Saberi had spent six years in Iran, initially having no intention staying for such a long time. Yet as the years passed, Saberi enjoyed her time in the country her father had been born in, and had begun work on a book focusing on the Iranian way of life that she wanted to share with the West. Saberi always knew that the way things worked in Iran didn't always make sense and rules seemed to shift depending on the mood and administration. Yet, she enjoyed her life there.
Her arrest came unexpectedly, and Saberi was taken away and questioned repeatedly. Finally, after continued threats by her captors, Saberi gave in and gave false information in an attempt to gain her freedom.
Saberi's book is her recollection of the events that took place after her arrest, as well as those leading up to it. While in captivity she was allowed no pencil or paper, and therefore had to reconstruct events according to her memory.
When Saberi failed to send her daily email to her parents or return home to her apartment, her family and boyfriend were alerted to her disappearance. While she was unaware of what was going on in the outside world, efforts were being made to obtain her release, and Saberi was featured in newspapers around the globe. Relying on her faith, Saberi spent her months in prison praying for her release, but at peace with her decision to eventually recant her initial testimony and tell the truth.

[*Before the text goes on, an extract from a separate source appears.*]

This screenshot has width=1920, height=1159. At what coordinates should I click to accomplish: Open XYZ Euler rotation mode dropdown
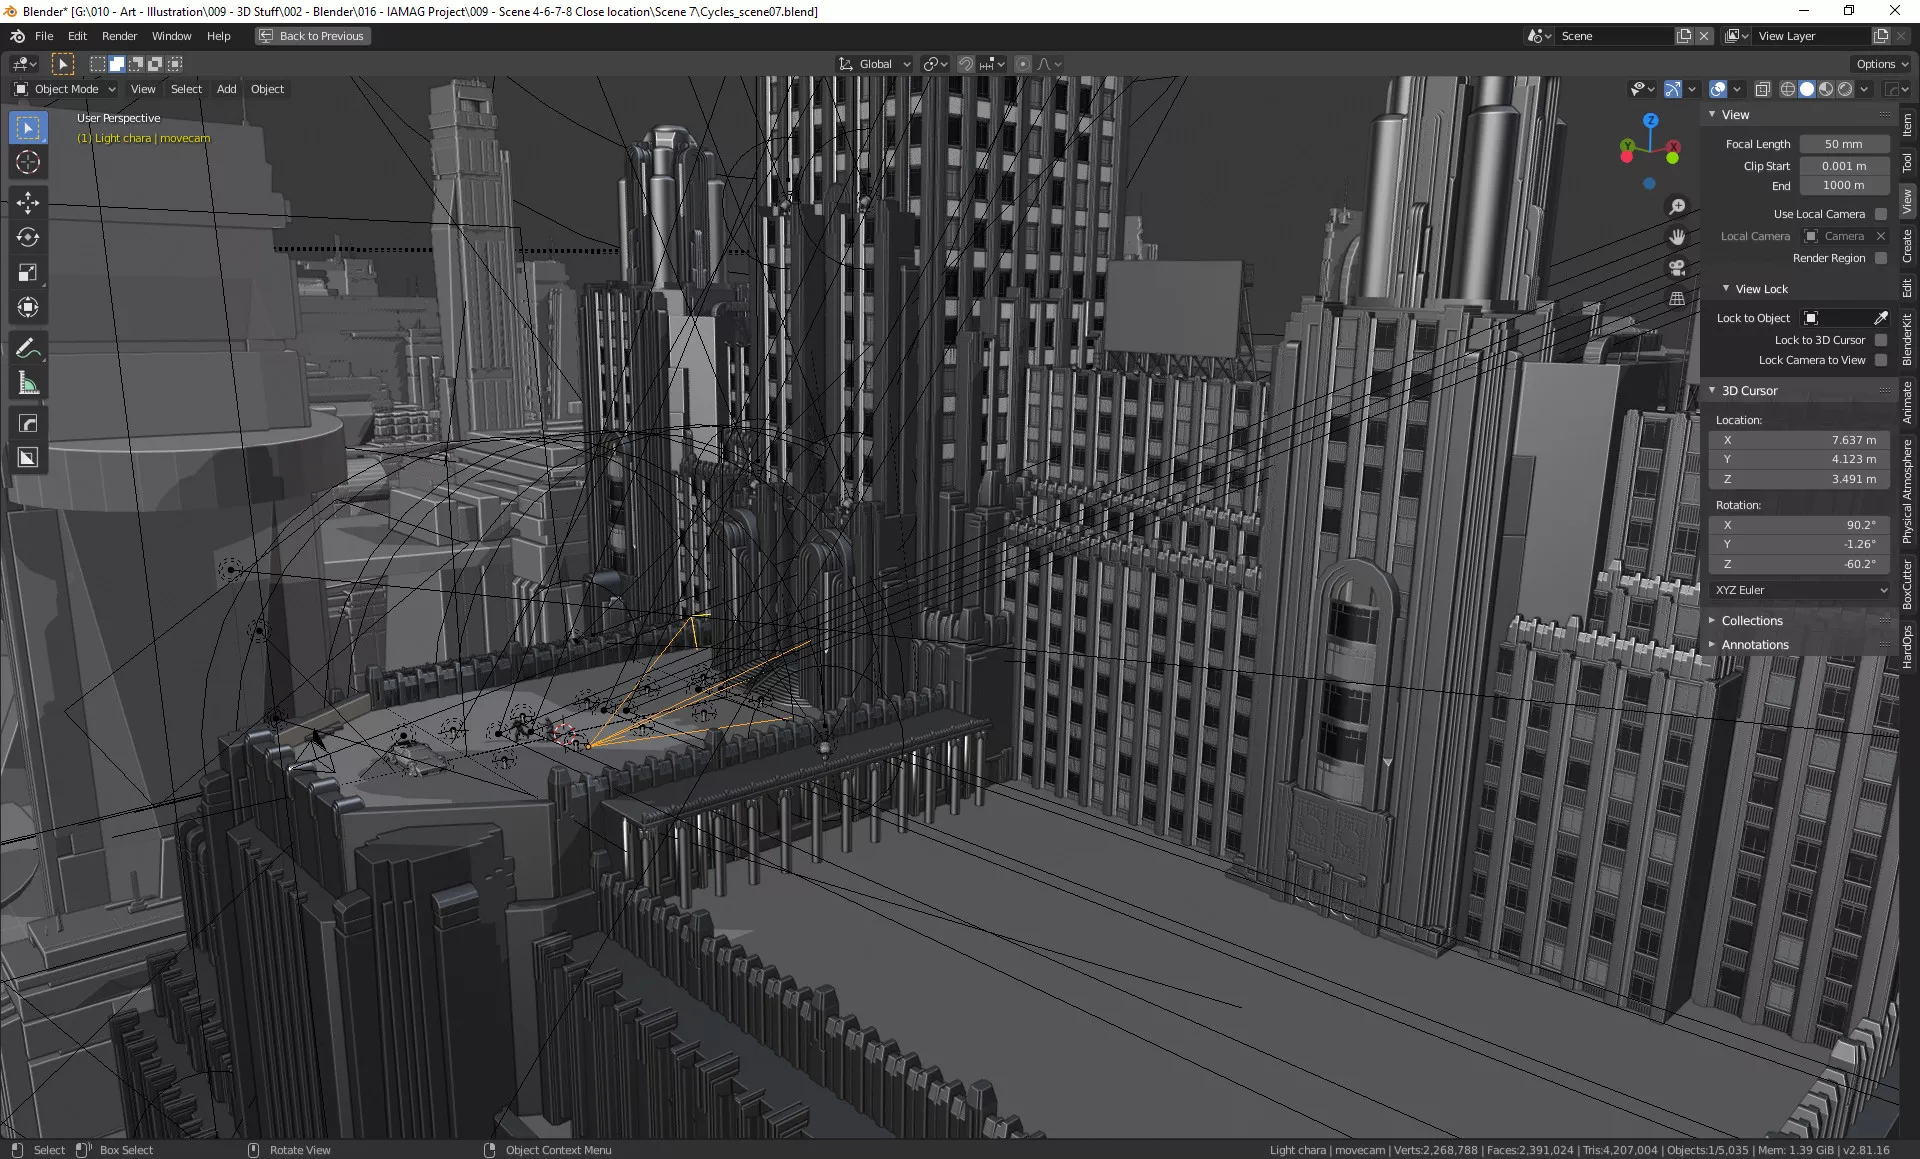[1801, 590]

Today Saberi lives in her North Dakota hometown and speaks to groups about her experience in Iran. As she promised a fellow inmate in Evin prison, the message she conveys is not just about the Iranian government and their corrup court system, but about the wonderful people she met along the way: citizens looking for a way to live their lives, have families and hold jobs, awaiting some of the freedoms that we take for granted.